(Entries on target coordinates)

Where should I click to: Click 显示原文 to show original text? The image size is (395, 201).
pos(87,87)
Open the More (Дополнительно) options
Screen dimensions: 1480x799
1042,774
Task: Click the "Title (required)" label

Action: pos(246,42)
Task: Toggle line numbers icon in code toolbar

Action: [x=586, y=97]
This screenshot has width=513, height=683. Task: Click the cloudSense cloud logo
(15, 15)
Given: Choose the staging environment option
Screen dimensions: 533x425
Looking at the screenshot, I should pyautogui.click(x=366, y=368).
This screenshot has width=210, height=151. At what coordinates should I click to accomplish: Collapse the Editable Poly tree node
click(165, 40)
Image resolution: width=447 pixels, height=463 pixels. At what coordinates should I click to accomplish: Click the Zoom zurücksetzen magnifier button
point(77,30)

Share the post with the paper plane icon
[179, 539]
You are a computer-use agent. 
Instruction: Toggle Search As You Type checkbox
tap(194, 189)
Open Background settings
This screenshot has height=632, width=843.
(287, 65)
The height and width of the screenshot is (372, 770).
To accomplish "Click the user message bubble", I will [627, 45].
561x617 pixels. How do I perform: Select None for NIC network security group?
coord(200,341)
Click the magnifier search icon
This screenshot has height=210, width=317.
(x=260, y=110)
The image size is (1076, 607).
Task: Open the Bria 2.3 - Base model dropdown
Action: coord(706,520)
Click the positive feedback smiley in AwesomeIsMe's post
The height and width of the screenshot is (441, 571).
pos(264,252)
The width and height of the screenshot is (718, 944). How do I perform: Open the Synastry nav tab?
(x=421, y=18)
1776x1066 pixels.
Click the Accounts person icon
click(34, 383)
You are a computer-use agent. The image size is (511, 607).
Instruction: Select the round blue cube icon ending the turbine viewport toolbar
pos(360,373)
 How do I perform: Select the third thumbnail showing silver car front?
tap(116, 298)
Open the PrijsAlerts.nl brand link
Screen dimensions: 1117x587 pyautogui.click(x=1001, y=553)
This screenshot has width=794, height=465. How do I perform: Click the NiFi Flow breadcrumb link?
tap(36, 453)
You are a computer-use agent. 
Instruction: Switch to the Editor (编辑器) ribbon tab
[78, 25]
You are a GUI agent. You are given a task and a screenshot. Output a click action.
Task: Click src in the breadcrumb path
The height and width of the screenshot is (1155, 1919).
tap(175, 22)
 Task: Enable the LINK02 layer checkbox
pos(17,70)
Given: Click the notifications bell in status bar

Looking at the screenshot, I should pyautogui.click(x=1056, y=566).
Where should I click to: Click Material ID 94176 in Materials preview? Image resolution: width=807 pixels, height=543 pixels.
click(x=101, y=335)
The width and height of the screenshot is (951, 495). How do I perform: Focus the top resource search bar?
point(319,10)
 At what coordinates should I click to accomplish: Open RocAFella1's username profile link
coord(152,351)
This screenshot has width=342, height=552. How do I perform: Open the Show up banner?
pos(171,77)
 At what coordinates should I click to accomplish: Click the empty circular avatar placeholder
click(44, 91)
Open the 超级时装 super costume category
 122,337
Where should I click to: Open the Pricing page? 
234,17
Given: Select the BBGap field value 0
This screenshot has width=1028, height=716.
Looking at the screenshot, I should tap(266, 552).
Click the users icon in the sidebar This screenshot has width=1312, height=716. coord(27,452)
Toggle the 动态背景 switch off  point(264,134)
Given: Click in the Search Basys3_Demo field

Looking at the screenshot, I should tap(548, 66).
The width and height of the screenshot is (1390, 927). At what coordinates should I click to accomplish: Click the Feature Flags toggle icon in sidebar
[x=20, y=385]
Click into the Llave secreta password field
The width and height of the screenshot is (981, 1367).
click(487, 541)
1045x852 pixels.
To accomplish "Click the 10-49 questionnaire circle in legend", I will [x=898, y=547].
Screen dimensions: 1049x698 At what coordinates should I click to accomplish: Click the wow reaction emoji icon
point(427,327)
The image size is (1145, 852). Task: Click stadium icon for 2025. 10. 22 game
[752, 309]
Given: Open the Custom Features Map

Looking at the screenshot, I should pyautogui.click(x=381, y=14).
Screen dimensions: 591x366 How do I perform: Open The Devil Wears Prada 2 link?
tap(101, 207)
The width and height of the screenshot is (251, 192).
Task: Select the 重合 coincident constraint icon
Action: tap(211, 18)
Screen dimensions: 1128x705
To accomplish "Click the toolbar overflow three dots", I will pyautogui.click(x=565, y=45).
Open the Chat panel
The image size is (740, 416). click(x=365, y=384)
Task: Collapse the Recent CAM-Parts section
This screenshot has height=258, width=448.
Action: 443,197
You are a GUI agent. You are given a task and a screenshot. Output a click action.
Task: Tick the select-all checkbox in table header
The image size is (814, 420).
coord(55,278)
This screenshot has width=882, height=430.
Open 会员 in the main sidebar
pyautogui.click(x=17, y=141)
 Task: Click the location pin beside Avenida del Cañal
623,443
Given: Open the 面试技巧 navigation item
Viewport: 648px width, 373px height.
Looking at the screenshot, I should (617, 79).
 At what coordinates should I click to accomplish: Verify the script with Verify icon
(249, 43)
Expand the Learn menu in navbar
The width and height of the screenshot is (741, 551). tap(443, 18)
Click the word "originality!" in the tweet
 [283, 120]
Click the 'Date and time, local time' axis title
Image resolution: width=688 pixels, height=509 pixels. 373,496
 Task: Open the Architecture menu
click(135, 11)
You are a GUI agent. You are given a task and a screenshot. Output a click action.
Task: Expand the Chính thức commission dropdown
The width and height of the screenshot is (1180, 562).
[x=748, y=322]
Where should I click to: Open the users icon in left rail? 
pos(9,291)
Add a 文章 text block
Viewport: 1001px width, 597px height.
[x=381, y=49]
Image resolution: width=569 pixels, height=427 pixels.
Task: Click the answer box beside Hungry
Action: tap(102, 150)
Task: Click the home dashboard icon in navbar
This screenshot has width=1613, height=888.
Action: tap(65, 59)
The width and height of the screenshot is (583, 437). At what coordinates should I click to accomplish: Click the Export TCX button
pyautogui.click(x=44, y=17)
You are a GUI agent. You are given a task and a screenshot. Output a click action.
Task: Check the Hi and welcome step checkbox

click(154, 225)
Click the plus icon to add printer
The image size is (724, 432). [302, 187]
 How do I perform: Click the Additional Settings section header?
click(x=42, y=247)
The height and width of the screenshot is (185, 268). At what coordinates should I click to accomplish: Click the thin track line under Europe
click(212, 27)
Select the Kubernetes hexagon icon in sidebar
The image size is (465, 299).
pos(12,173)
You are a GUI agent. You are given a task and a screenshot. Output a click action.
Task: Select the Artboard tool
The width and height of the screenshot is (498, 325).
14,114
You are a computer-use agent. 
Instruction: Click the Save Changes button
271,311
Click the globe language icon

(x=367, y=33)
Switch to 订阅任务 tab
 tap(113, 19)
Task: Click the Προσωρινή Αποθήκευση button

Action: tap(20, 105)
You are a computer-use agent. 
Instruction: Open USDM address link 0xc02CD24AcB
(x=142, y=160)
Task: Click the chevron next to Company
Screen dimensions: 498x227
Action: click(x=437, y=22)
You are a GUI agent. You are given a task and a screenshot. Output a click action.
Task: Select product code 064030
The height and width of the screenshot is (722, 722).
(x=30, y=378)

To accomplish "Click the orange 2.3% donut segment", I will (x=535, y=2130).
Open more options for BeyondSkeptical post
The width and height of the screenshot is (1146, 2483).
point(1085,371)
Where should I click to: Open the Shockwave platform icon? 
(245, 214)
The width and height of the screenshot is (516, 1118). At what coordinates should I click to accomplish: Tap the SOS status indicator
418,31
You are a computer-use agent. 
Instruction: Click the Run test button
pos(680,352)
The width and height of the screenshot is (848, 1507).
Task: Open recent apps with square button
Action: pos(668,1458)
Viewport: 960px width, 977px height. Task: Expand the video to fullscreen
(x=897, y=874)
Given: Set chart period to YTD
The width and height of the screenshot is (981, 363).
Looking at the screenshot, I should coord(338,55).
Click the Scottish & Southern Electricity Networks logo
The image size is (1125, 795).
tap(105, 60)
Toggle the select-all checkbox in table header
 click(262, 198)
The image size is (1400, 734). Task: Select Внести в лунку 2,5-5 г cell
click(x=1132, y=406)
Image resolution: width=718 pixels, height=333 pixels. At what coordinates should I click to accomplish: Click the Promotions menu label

▶ [What is expected]
Copy out, without any changes, the stretch of the material from the line containing "will (x=535, y=2130)." through the line containing "Action: pos(668,1458)".

▶ [Answer to this task]
To accomplish "Click the orange 2.3% donut segment", I will (x=535, y=2130).
Open more options for BeyondSkeptical post
The width and height of the screenshot is (1146, 2483).
point(1085,371)
Where should I click to: Open the Shockwave platform icon? 
(245, 214)
The width and height of the screenshot is (516, 1118). At what coordinates should I click to accomplish: Tap the SOS status indicator
418,31
You are a computer-use agent. 
Instruction: Click the Run test button
pos(680,352)
The width and height of the screenshot is (848, 1507).
Task: Open recent apps with square button
Action: pos(668,1458)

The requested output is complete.